> **Exercise description**
Summarize the text about Prince Philip's death in two sentences.

------ Text segment

Prince Philip, the Duke of Edinburgh and husband to Queen Elizabeth for over 70 years, has died. He was 99 years old. Buckingham Palace confirmed the sad news with the following statement.

It is with deep sorrow that Her Majesty The Queen announces the death of her beloved husband, His Royal Highness The Prince Philip, Duke of Edinburgh.

His Royal Highness passed away peacefully this morning at Windsor Castle.

Further announcements will be made in due course.

The Royal Family join with people around the world in mourning his loss.

From a difficult childhood to the longest-serving British consort in history, Philip lived a remarkable life. Take a look back at it here.

An Unstable Childhood

While then-Princess Elizabeth grew up with loving parents and the carefully structured upbringing of a future Queen, Philip’s childhood and adolescence were filled with isolation and uncertainty.

A member of both the Danish and Greek royal families, who at one point also had his own place in the British line of succession, Philip was born into an increasingly dysfunctional family on June 10, 1921.

------------
------ Listed records

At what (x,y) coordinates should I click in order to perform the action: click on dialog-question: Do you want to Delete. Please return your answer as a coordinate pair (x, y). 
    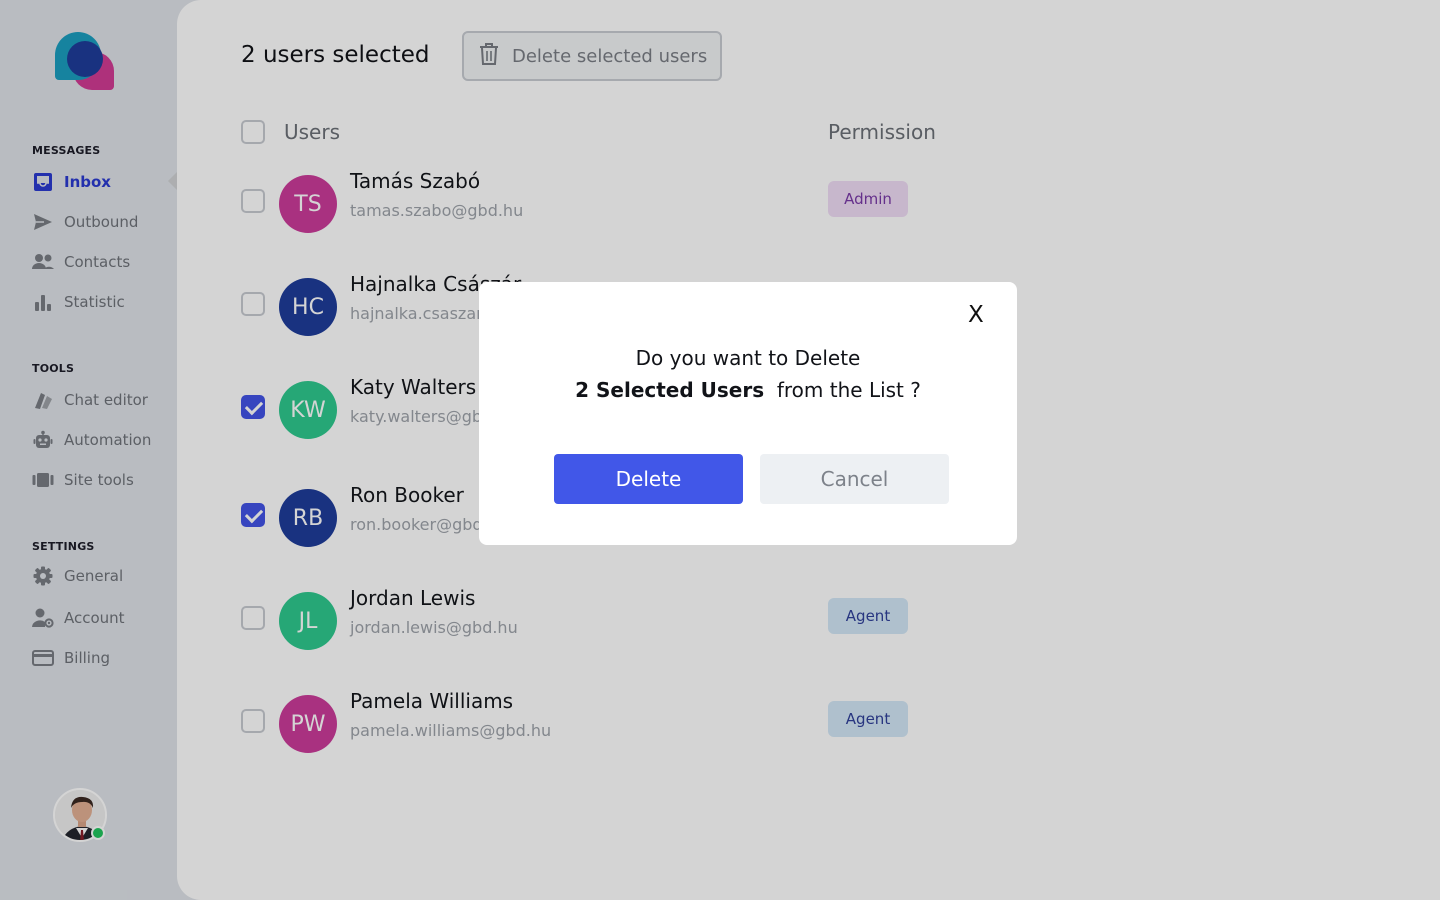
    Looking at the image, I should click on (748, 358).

------------
------ Listed records

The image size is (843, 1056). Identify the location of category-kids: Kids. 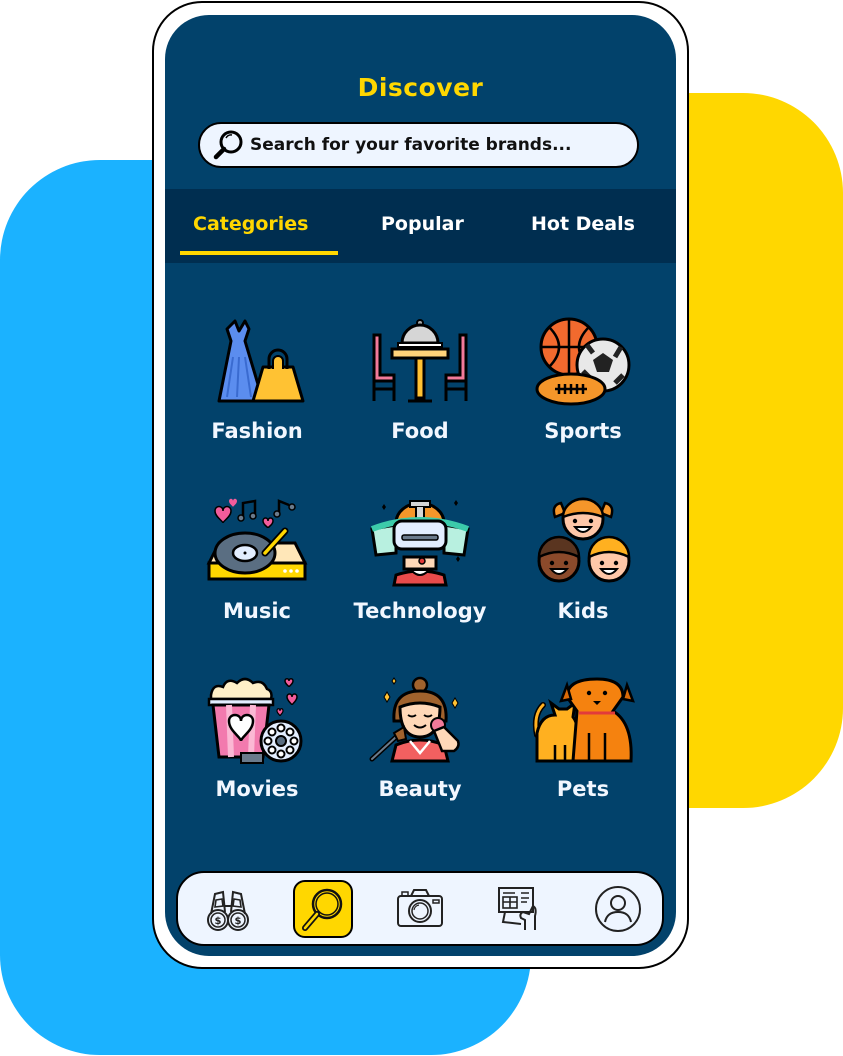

------------
------ Listed records

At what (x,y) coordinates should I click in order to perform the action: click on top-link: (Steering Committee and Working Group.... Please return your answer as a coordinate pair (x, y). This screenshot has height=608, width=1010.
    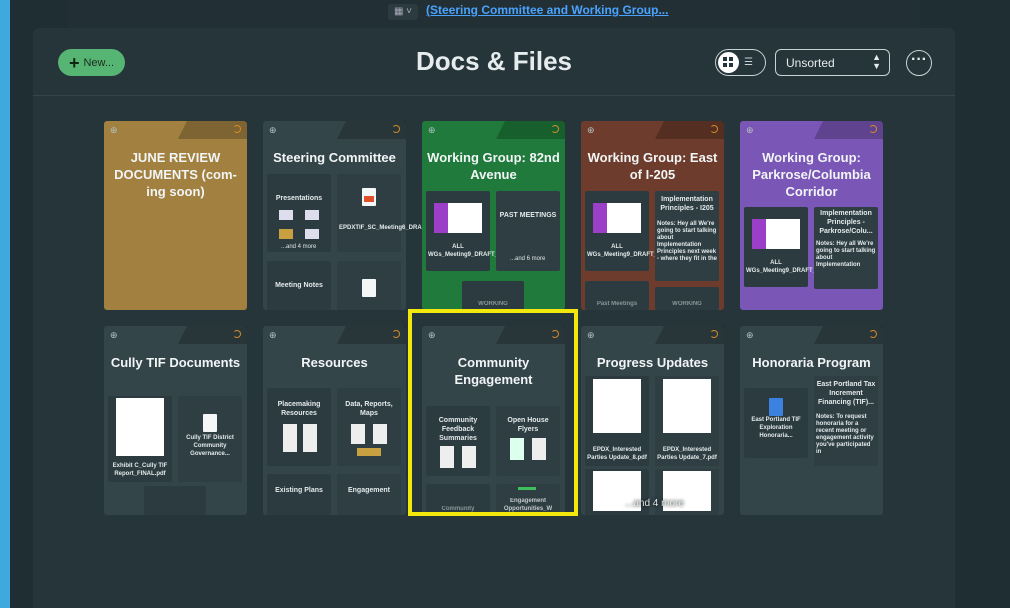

------------

> **Expected answer**
Prince Philip, Duke of Edinburgh and husband to Queen Elizabeth for over 70 years, died peacefully at Windsor Castle at age 99, as Buckingham Palace confirmed in a statement. Born on June 10, 1921, into the Danish and Greek royal families, he went from a childhood of isolation and uncertainty to become the longest-serving British consort in history.